Ulster GAA provincial secretary and CEO Brian McAvoy told RTÉ that the categorisation of the provincial championships as pre-season competitions and a couple of potential kinks in this system makes it a non-starter for him. He would prefer to see some sort of round-robin system introduced at provincial level:

What we are proposing here is that your provincial championships become your pre-season. That will be the only opportunity for a manager to have a look at potential players because there will be no McKenna Cup, no O’Byrne Cup - that becomes your pre-season.

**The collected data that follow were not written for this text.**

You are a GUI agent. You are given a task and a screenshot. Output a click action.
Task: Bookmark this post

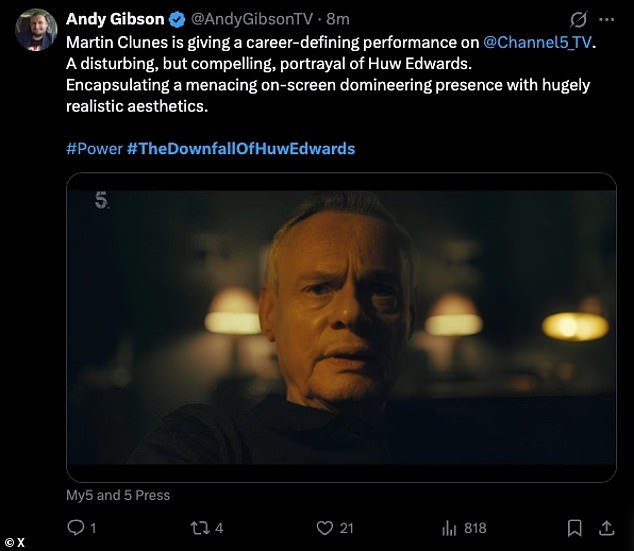pos(574,527)
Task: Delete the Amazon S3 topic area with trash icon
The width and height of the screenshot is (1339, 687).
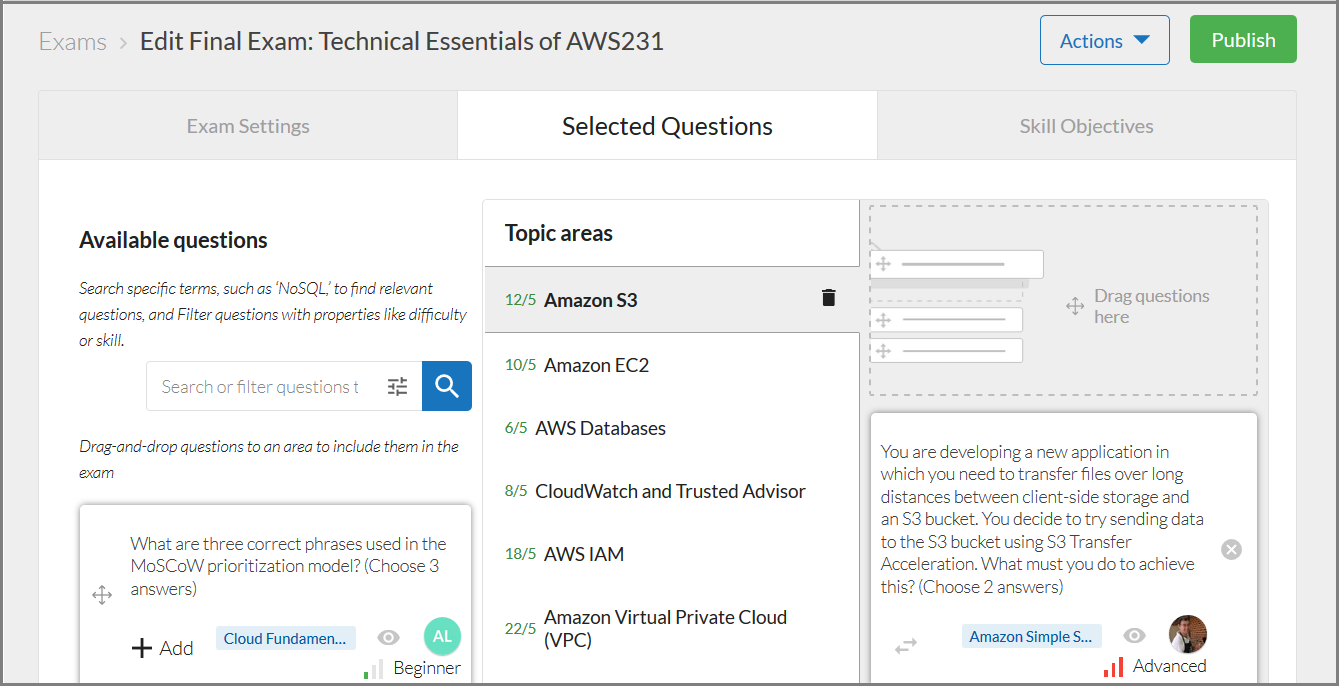Action: [828, 298]
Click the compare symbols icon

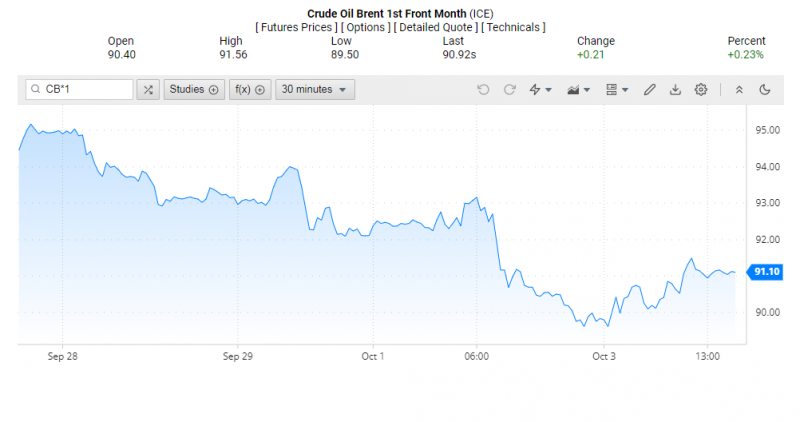click(148, 90)
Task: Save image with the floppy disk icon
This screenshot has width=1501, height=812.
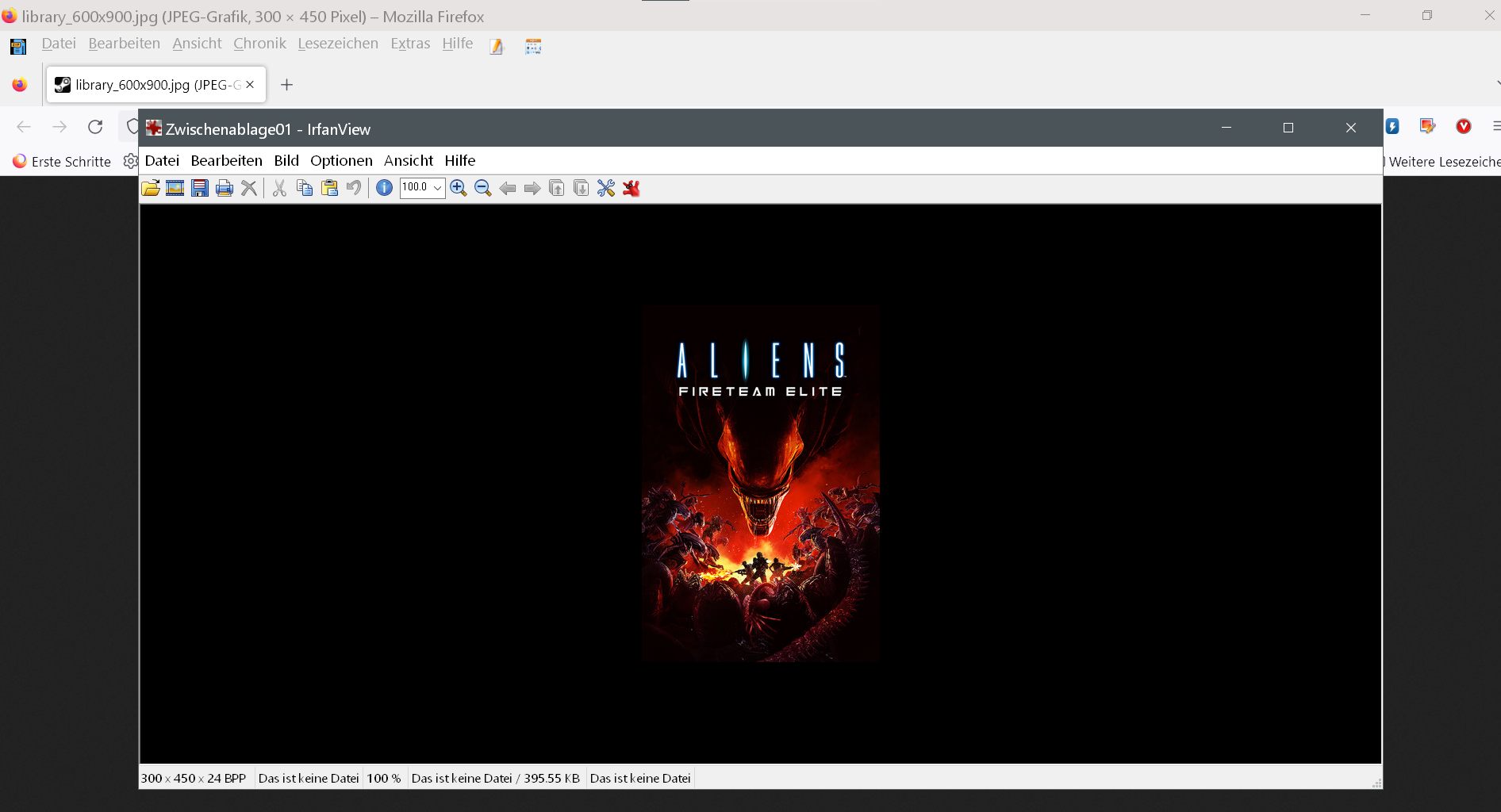Action: point(200,188)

Then your league-championship rolls into one. Every league game is a championship game. You lose your first three or four games and you’re in danger of relegation but you’re also out of the championship and you have already lost your main focus.

Moving then down a level to what happens with the Tailteann Cup which, unfortunately, hasn’t started yet but we’ll see it.

You can have a scenario where a team can finish bottom of Division Three in the seven rounds of league games, end up winning the Tailteann Cup – and when you see the likes of Tipperary and Cavan then it’s a very plausible possibility – and suddenly they’re not relegated, they’re promoted to Division Two.

Who would vote for a system that allows a team that is relegated to get promoted? It makes no sense. The team that should have been promoted doesn’t get promoted so there is an inherent weakness there...

Round-robins within the provinces are probably the answer. Some people will say Kerry this and that, they beat Cork by 22 points in a Munster final, but you’ll still be getting a number of competitive games within the provinces which will help the standards.

The scenario described above in which a relegated team ends up winning the Tailteann Cup is not one which likely to occur often, although it is a possibility.

However, this format does seem to have plenty of positive aspects. Each county would still have a chance to win Sam Maguire at the start of any given year, while also being put into a more competitive championship if they are not at that level.

The controversy about the provincial championships seems to be the only stumbling block.